**Your instructions**
Among the entries below, find all lines that include "Given" and copy them.
::: Supplied information
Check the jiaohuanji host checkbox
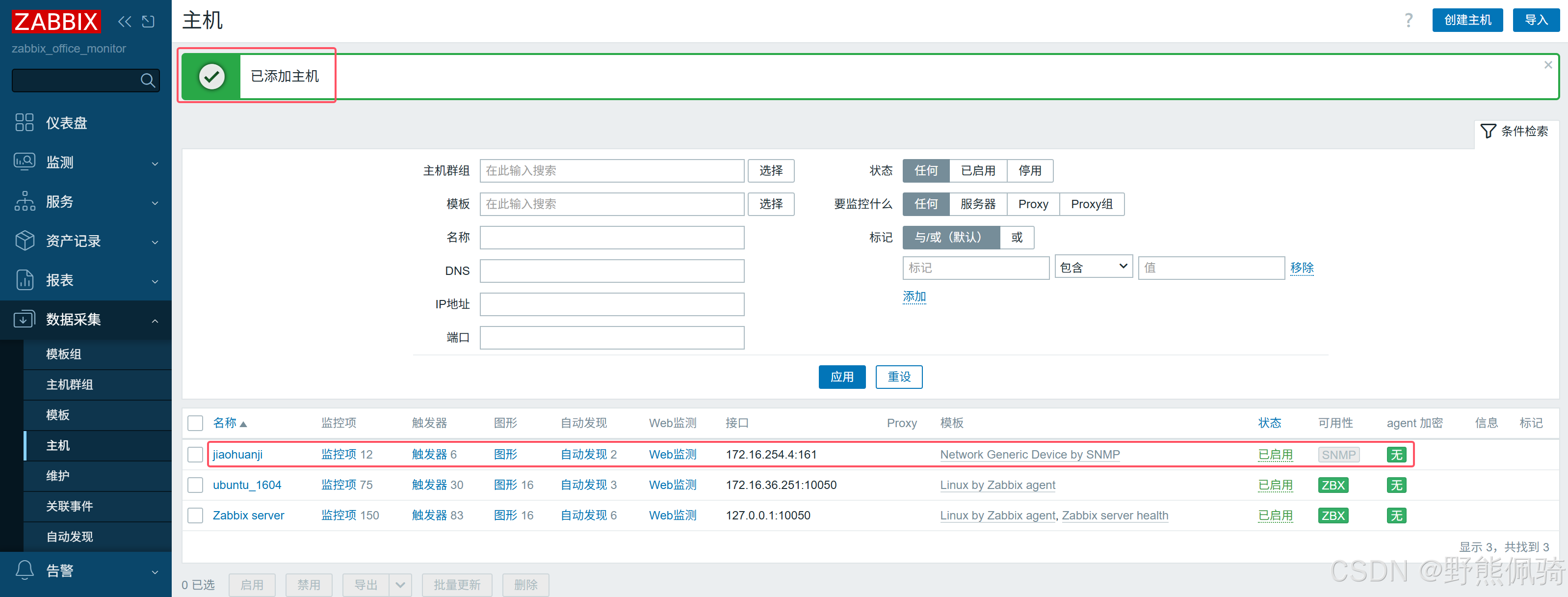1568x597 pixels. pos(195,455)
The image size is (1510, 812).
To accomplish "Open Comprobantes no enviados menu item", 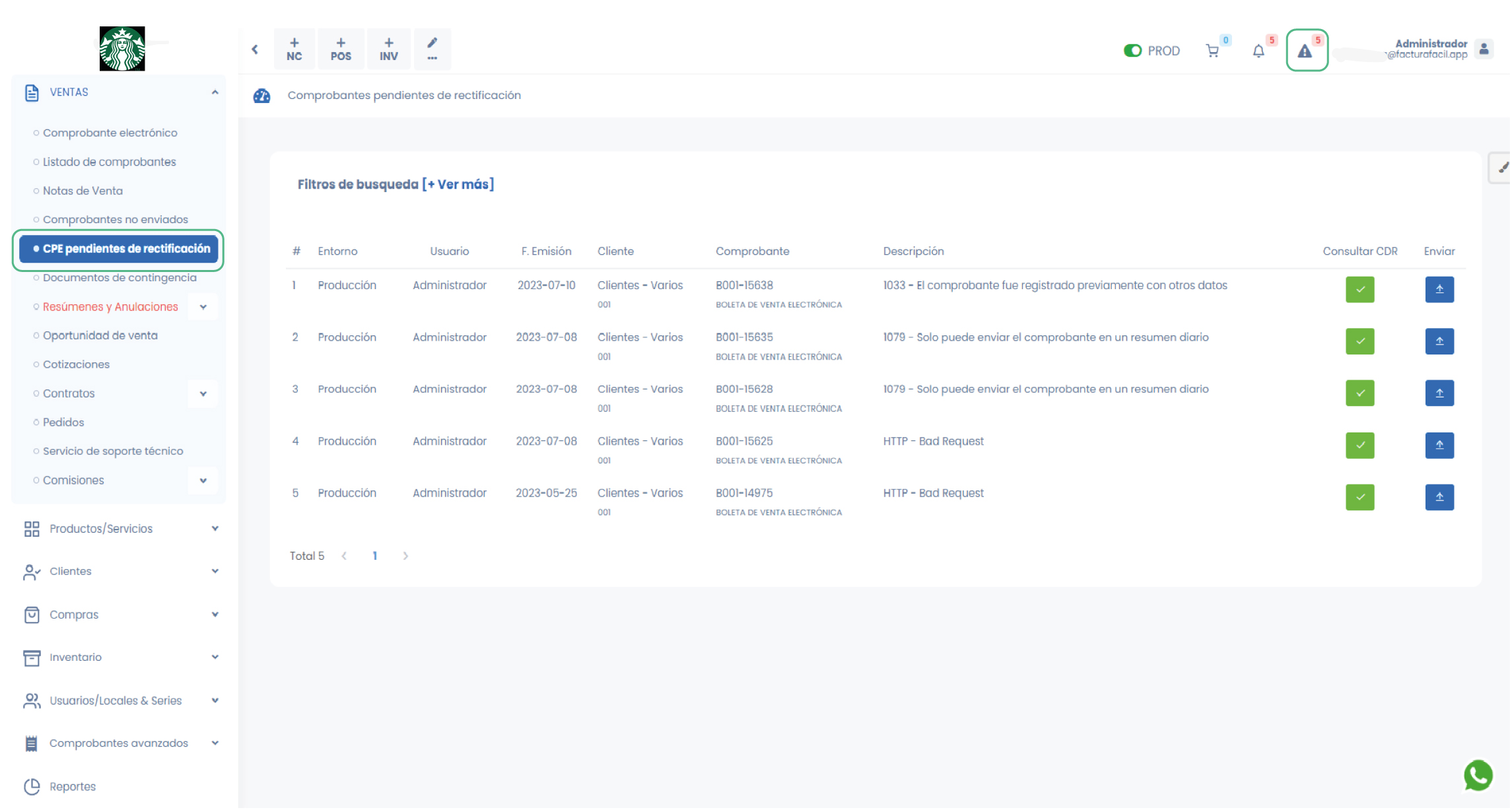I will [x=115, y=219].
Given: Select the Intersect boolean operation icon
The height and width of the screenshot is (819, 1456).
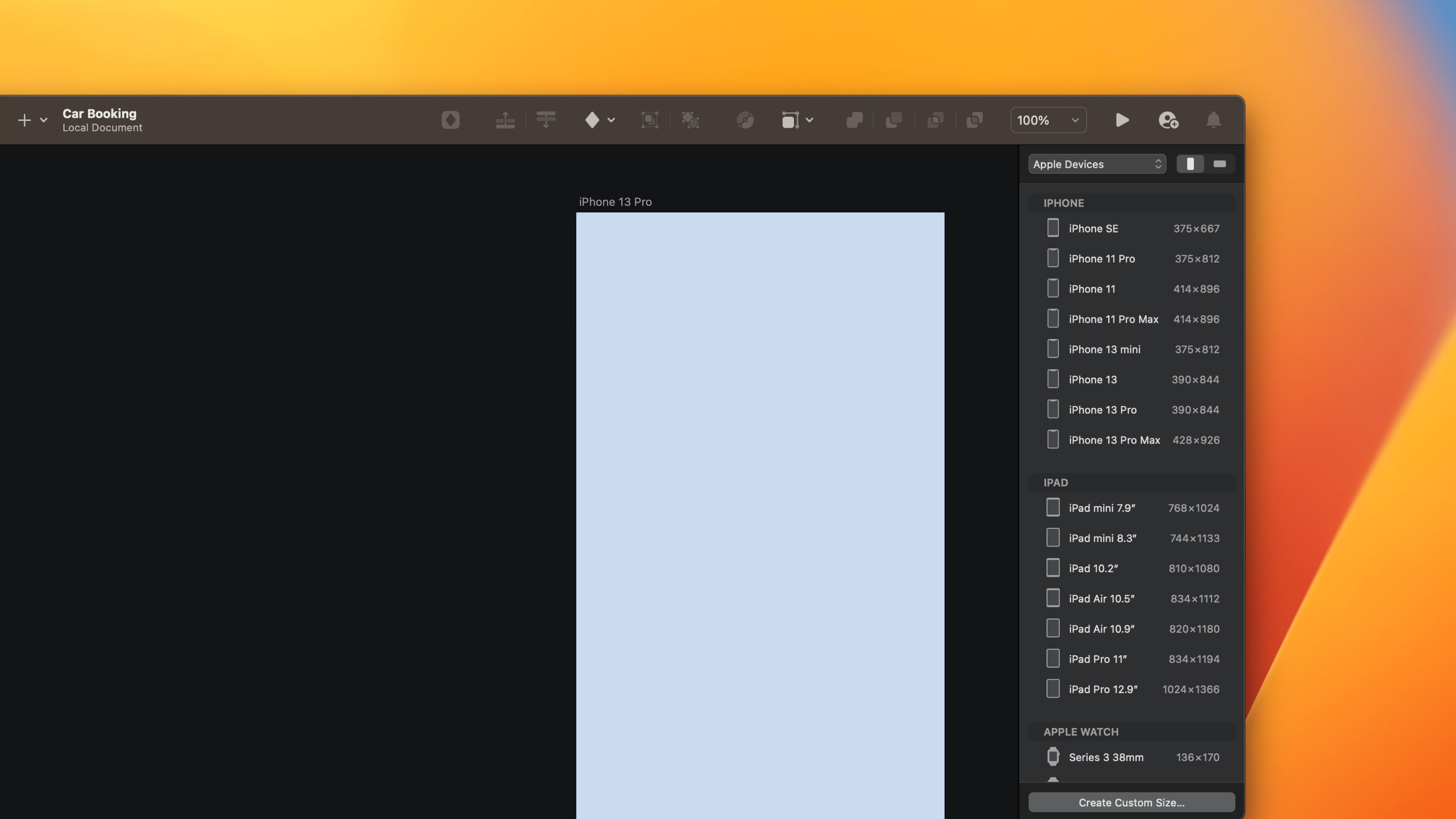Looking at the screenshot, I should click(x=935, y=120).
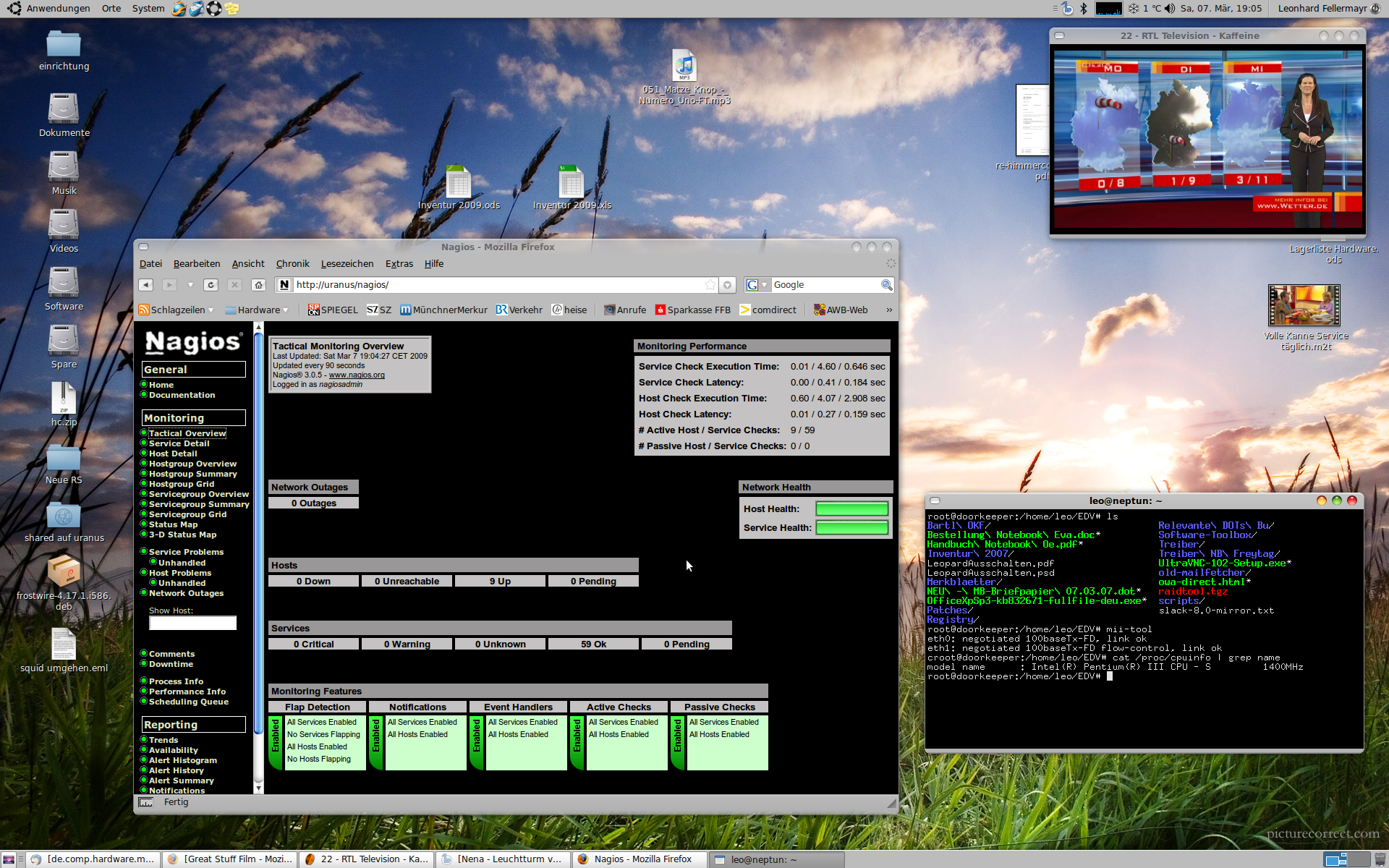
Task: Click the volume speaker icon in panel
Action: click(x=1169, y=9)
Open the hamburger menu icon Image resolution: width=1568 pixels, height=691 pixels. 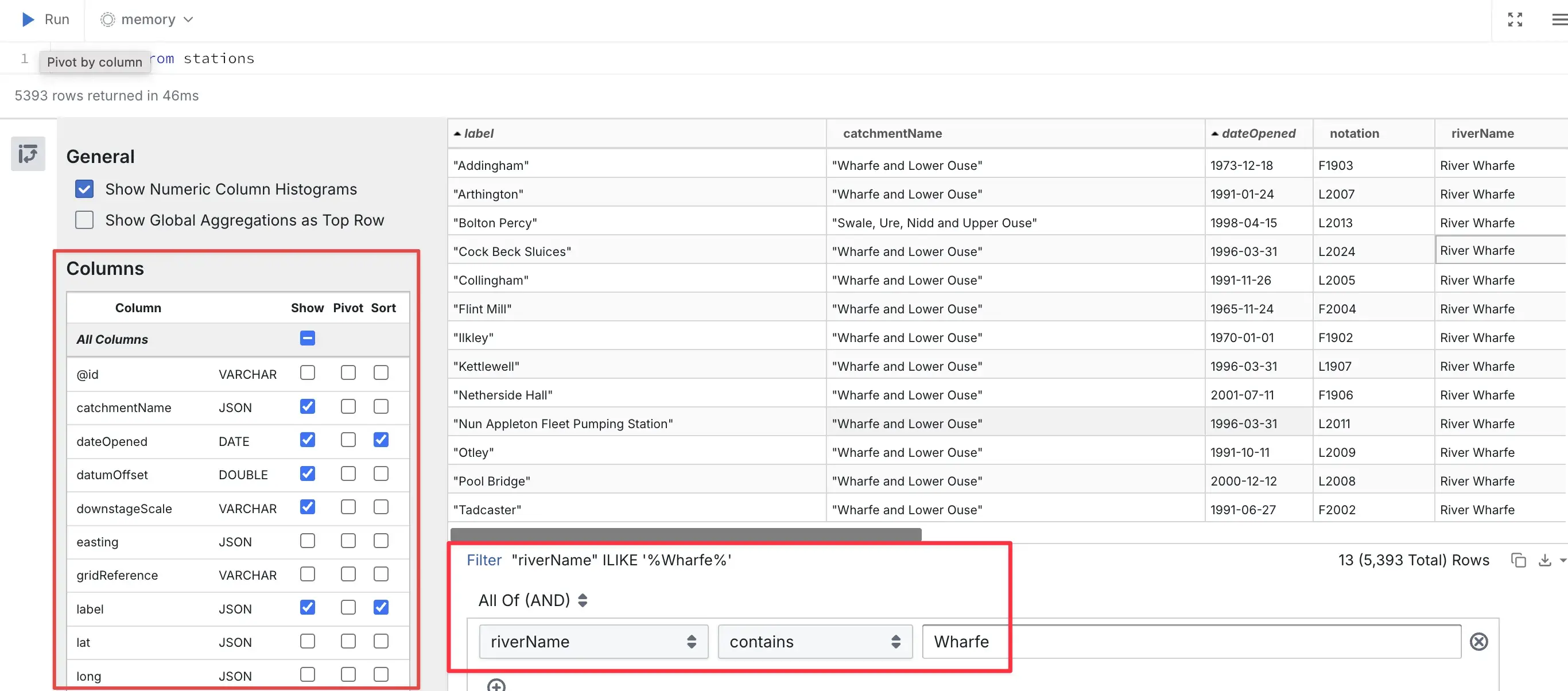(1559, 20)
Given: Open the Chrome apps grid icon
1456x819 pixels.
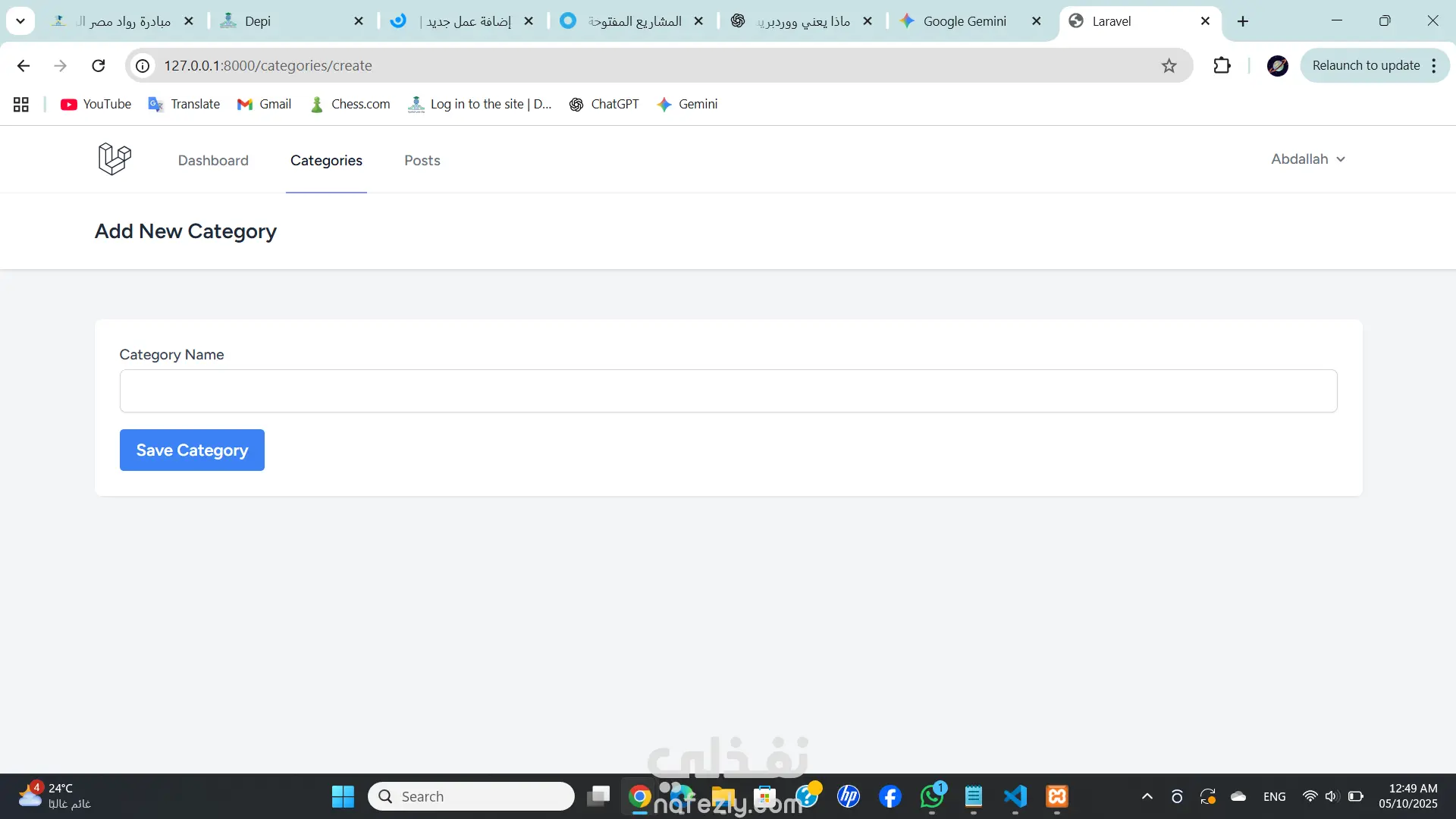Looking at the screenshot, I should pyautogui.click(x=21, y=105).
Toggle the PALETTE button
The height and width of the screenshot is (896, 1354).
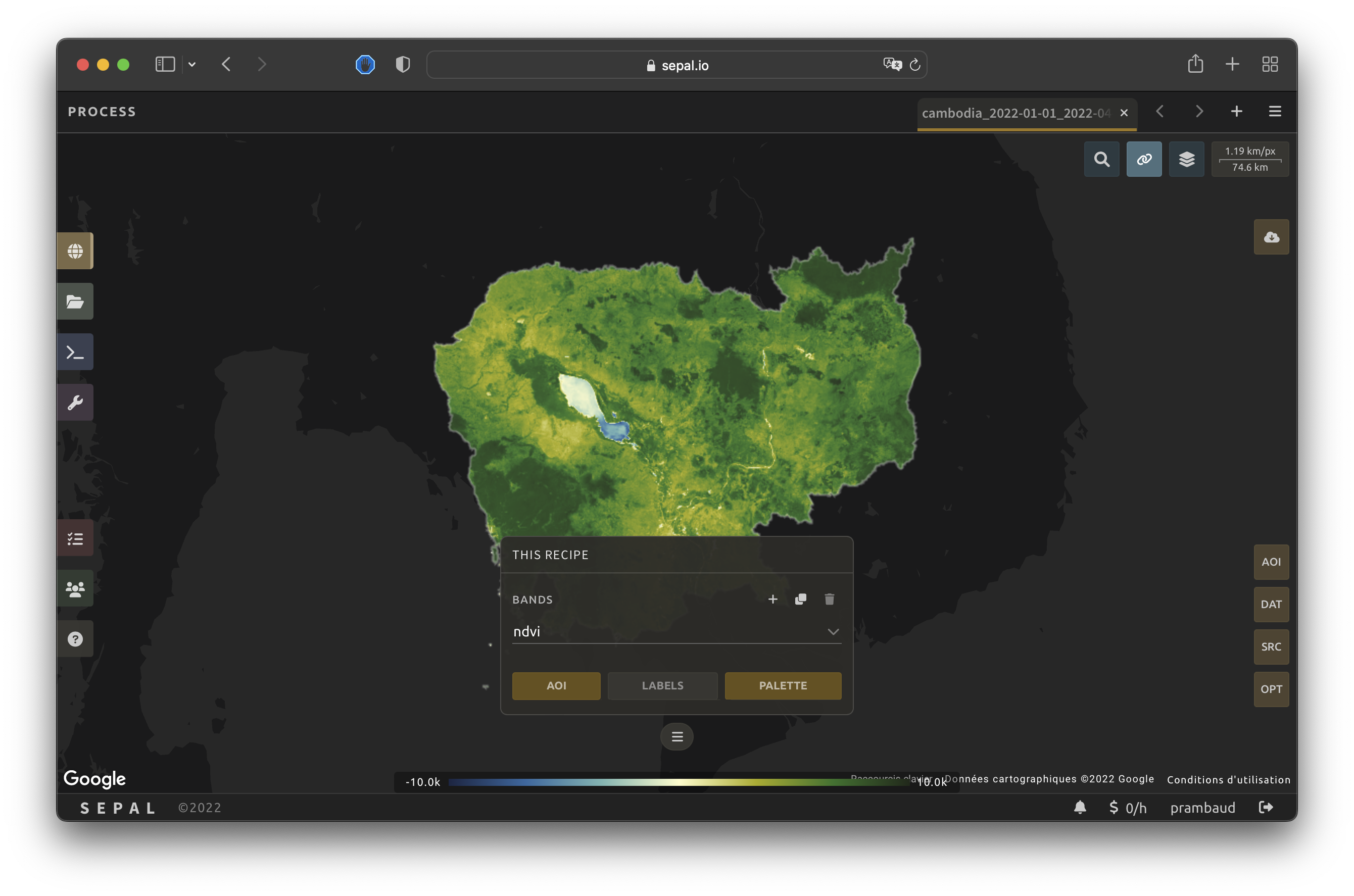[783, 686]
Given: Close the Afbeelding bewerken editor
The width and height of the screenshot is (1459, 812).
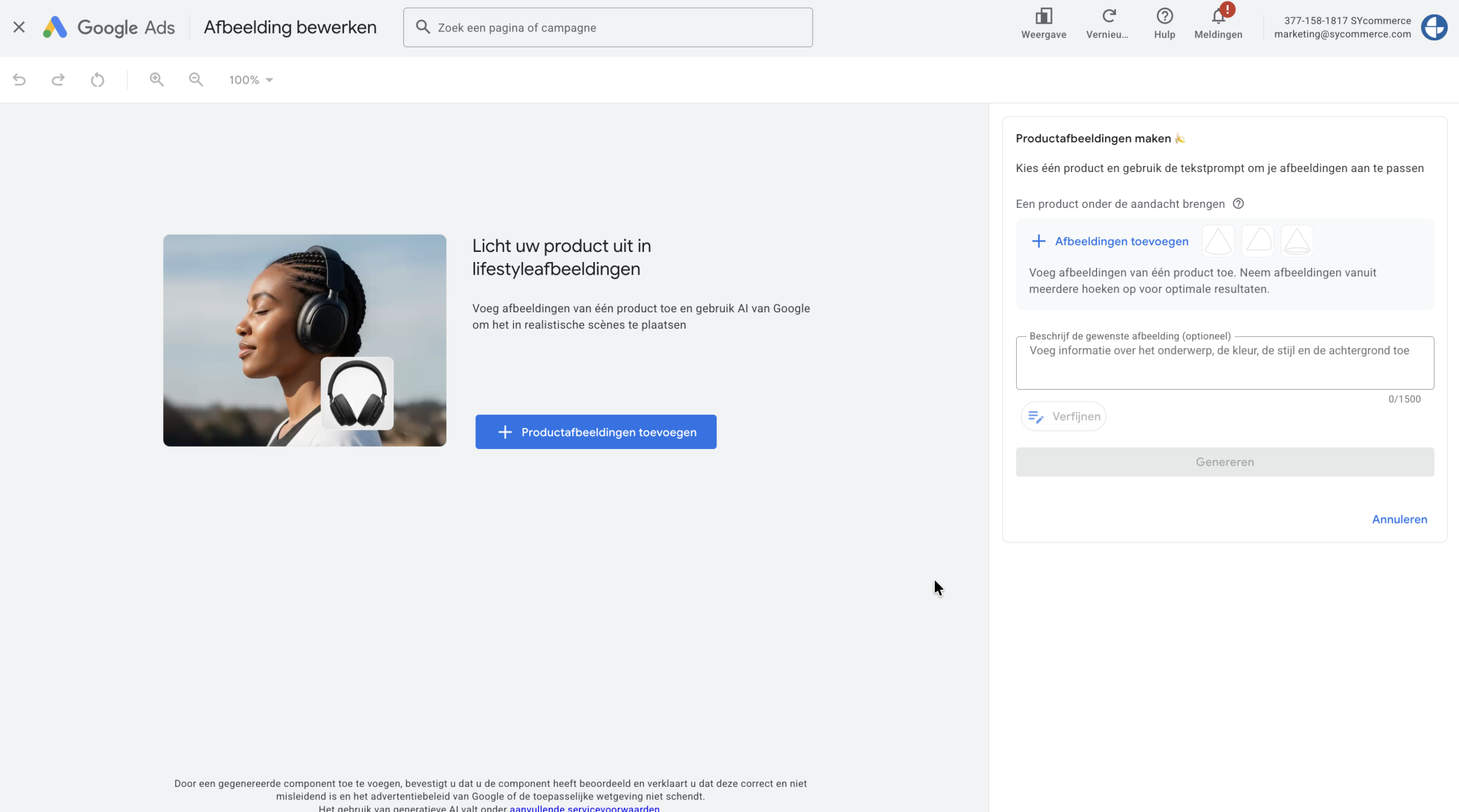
::::::
**Expected output**
Given: Select the Intersect boolean operation icon
Given: Open the Chrome apps grid icon
Given: Close the Afbeelding bewerken editor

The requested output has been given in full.